In the listing, find every line that has the string "agent" and copy it.

__RECORDS FOR THIS EXERCISE__:
——————————
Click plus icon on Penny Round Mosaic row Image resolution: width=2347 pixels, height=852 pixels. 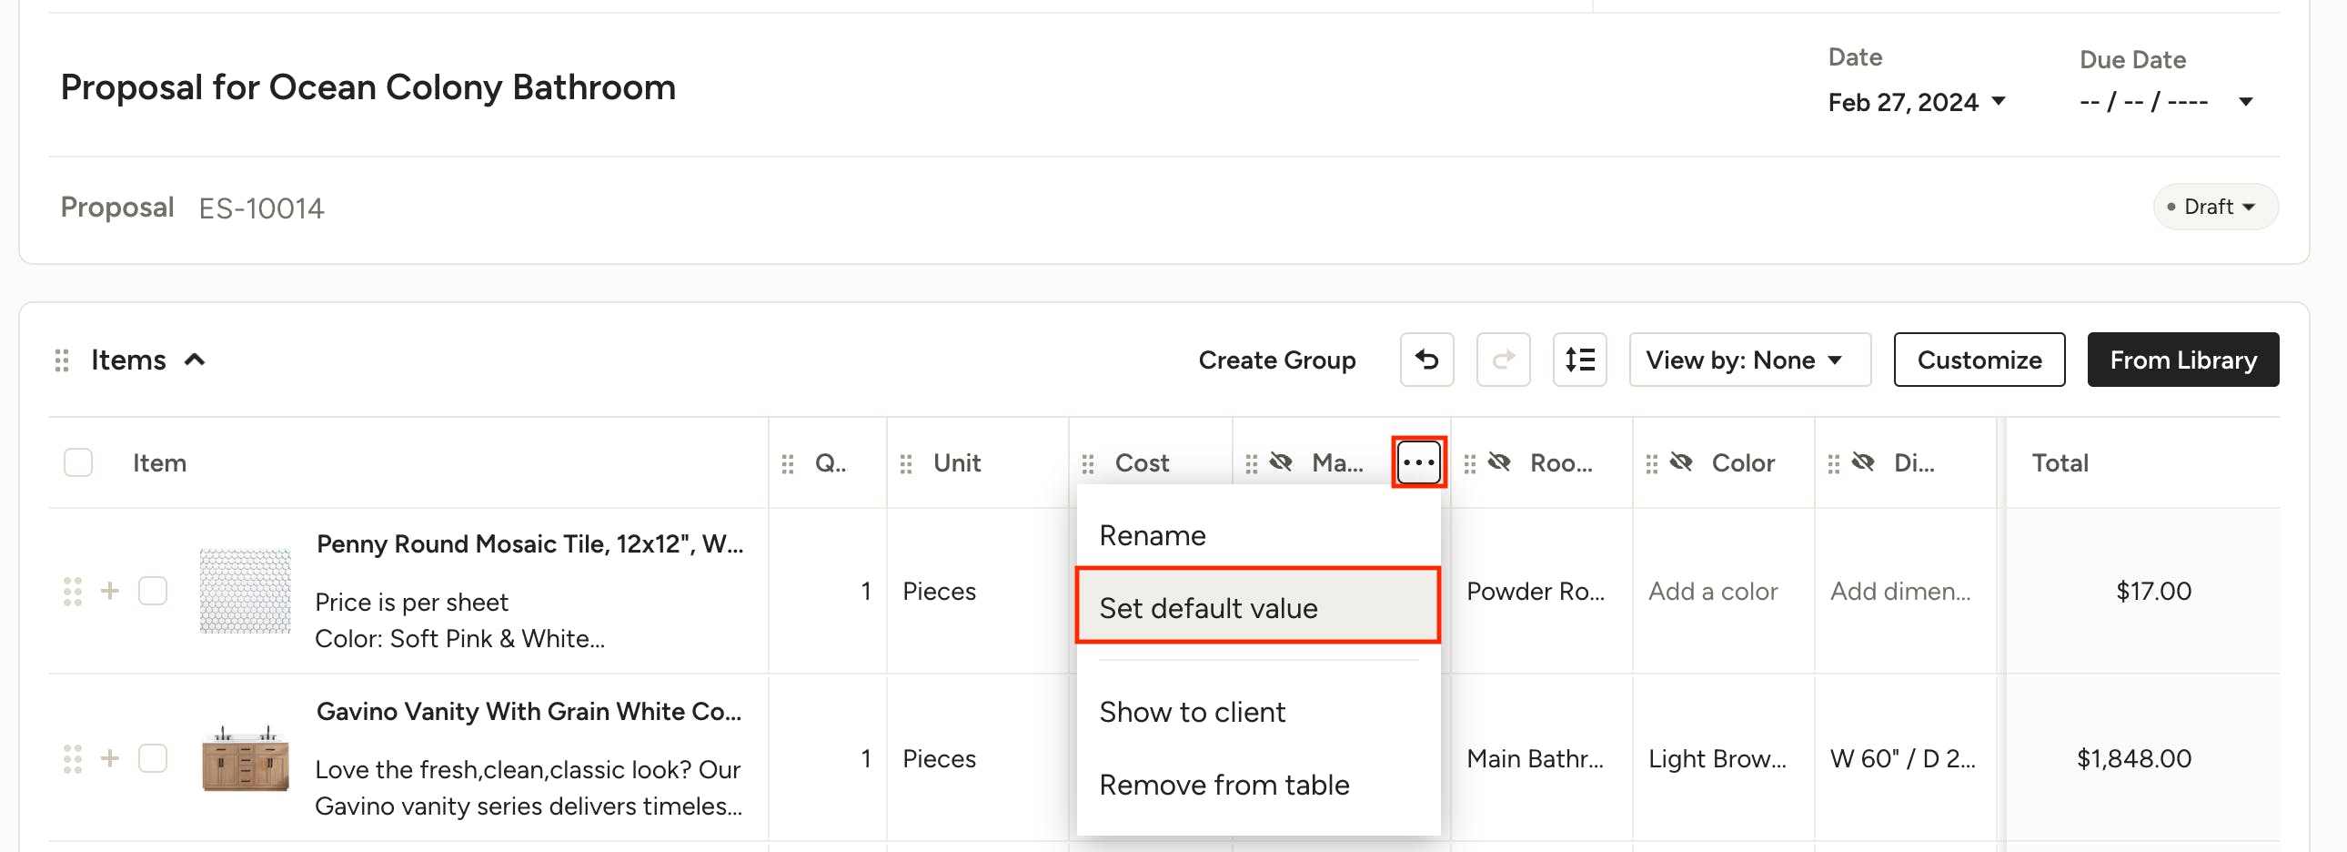(110, 590)
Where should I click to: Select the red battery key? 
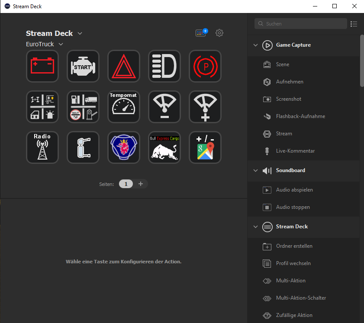tap(42, 66)
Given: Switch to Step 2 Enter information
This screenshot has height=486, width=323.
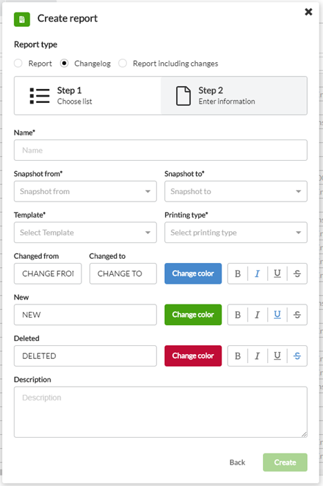Looking at the screenshot, I should click(x=234, y=96).
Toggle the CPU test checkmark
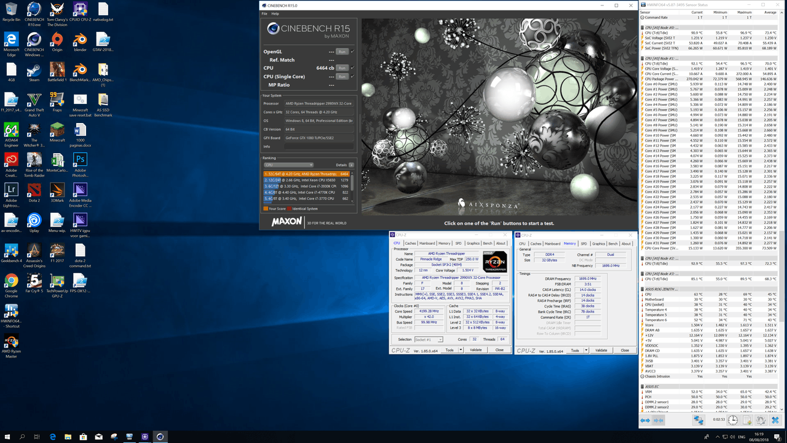787x443 pixels. (352, 68)
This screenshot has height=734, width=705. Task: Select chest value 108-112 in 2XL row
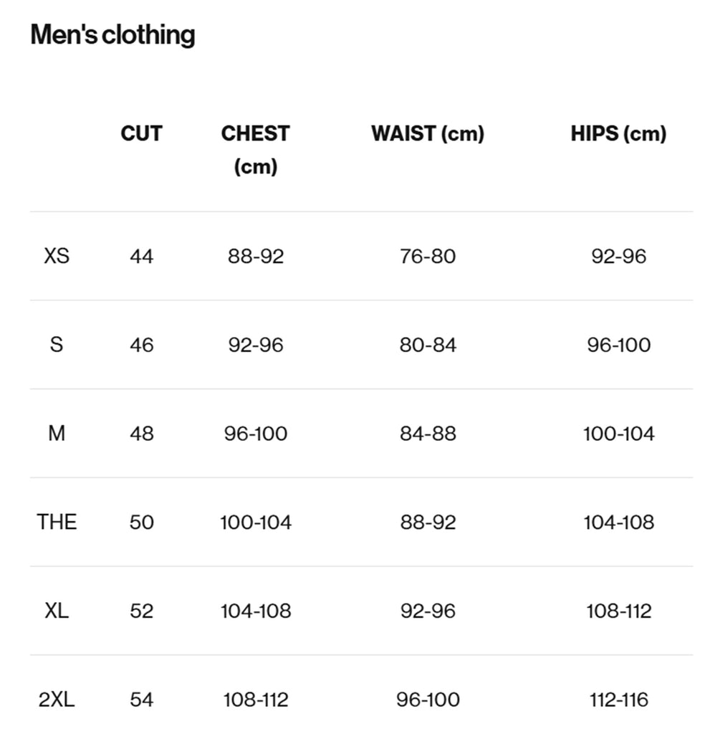256,700
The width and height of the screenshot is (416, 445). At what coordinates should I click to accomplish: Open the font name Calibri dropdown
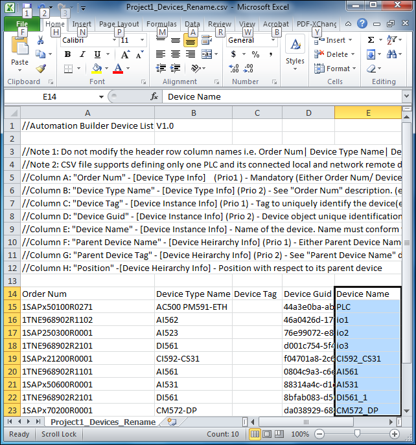coord(114,40)
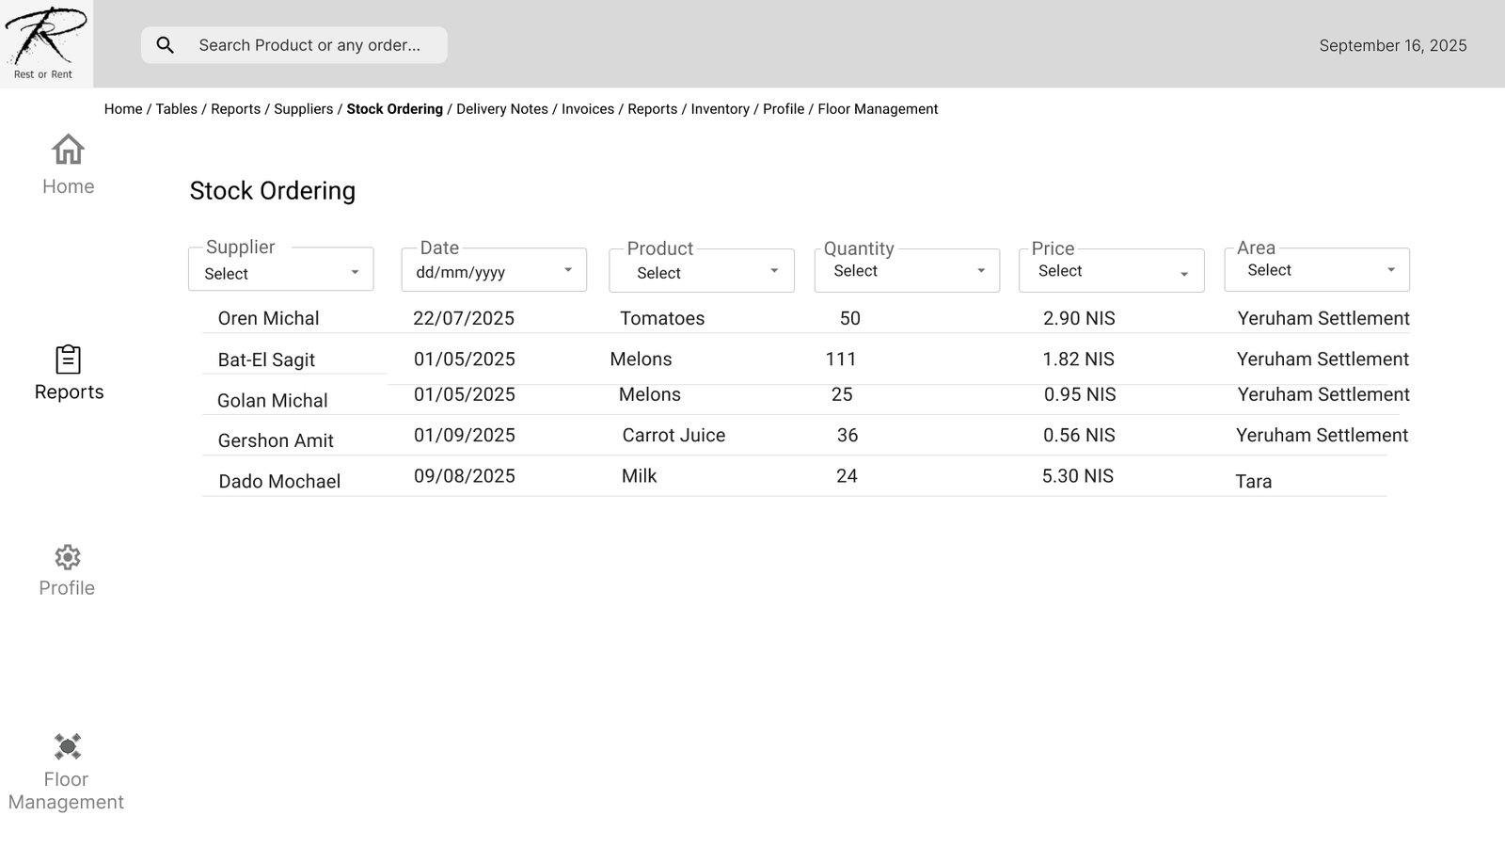Viewport: 1505px width, 847px height.
Task: Select the Oren Michal order row
Action: pos(268,318)
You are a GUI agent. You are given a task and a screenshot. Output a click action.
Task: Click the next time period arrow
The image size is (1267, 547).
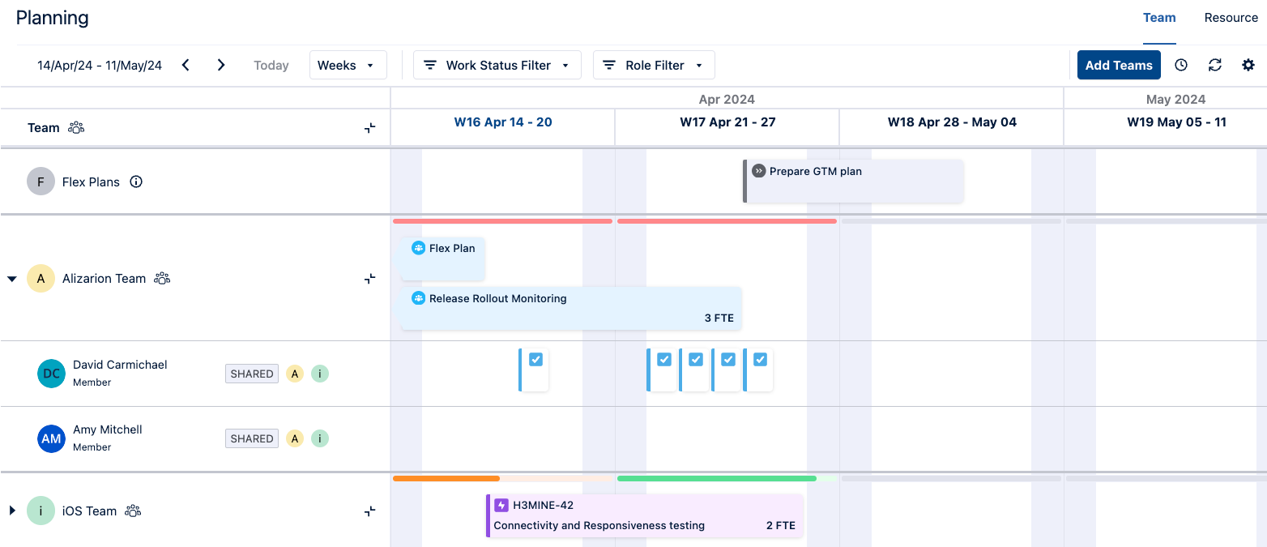(x=220, y=64)
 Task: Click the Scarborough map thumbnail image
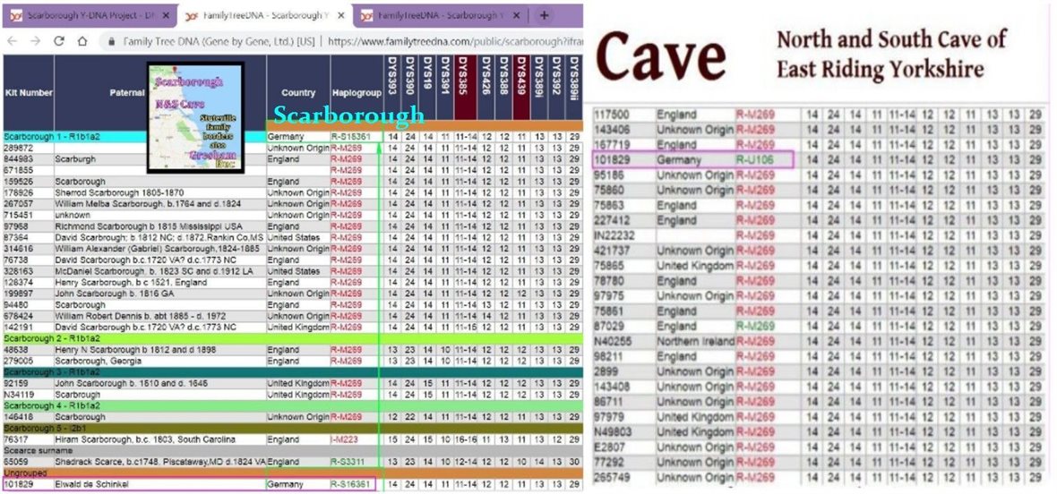tap(195, 117)
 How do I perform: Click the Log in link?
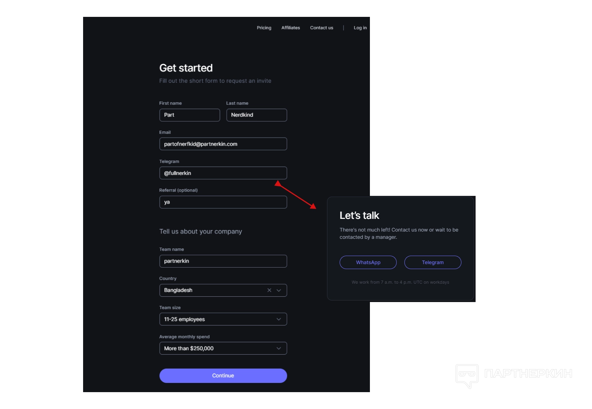tap(360, 28)
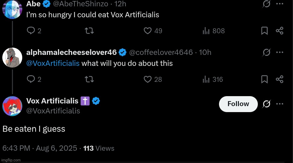This screenshot has height=163, width=293.
Task: Open Grok icon on Abe's tweet
Action: 266,4
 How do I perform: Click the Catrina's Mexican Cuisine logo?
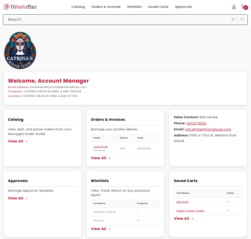tap(20, 50)
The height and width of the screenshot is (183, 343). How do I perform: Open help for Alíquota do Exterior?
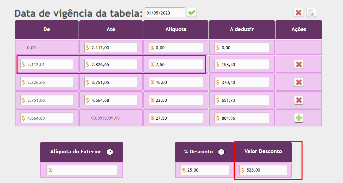click(x=110, y=152)
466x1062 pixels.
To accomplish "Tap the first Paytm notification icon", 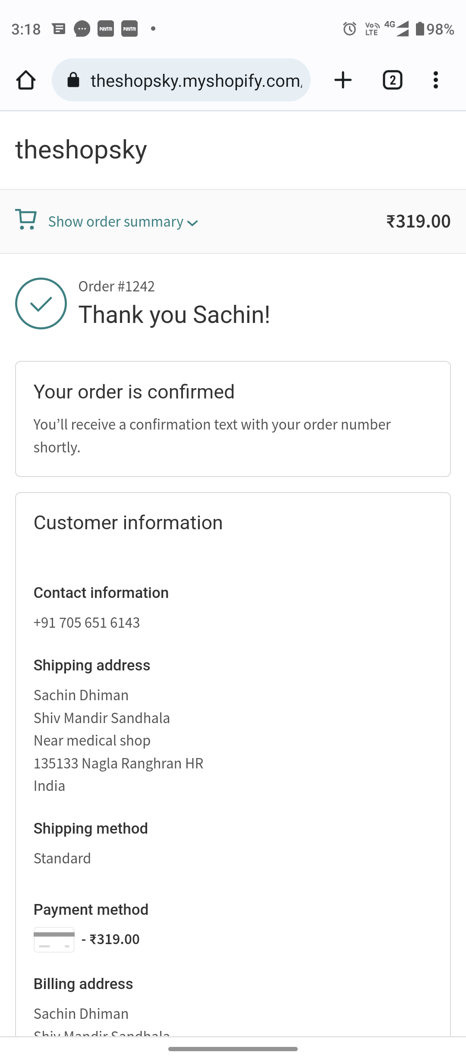I will coord(106,29).
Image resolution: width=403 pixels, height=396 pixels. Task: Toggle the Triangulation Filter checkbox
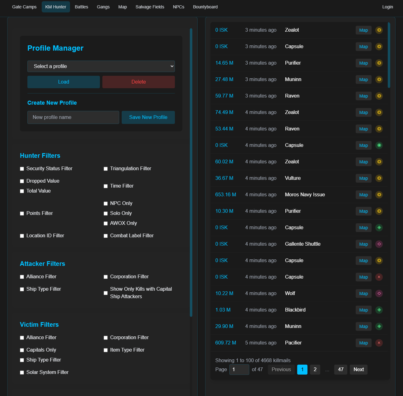pyautogui.click(x=106, y=169)
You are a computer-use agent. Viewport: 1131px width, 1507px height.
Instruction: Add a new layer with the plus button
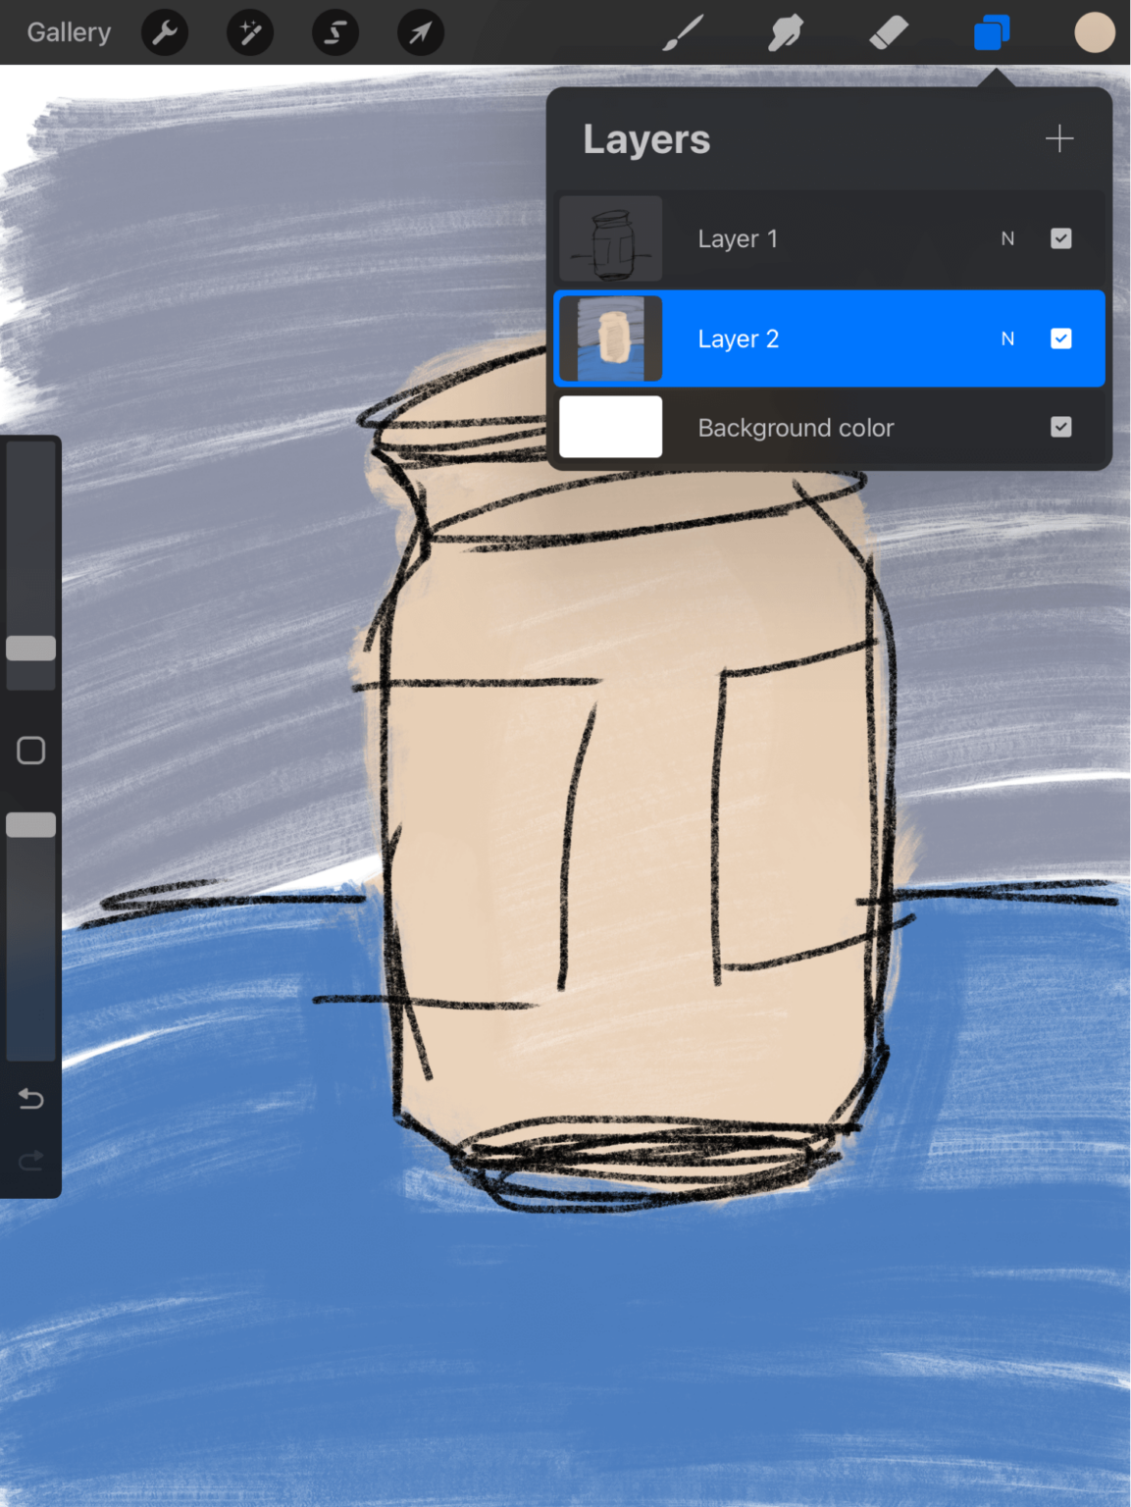pos(1058,138)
——————————
__ANSWER TO THIS TASK__:
You are a GUI agent. You are given a task and a screenshot. Output a click action.
You are a computer-use agent. Viewport: 1131px width, 1507px height.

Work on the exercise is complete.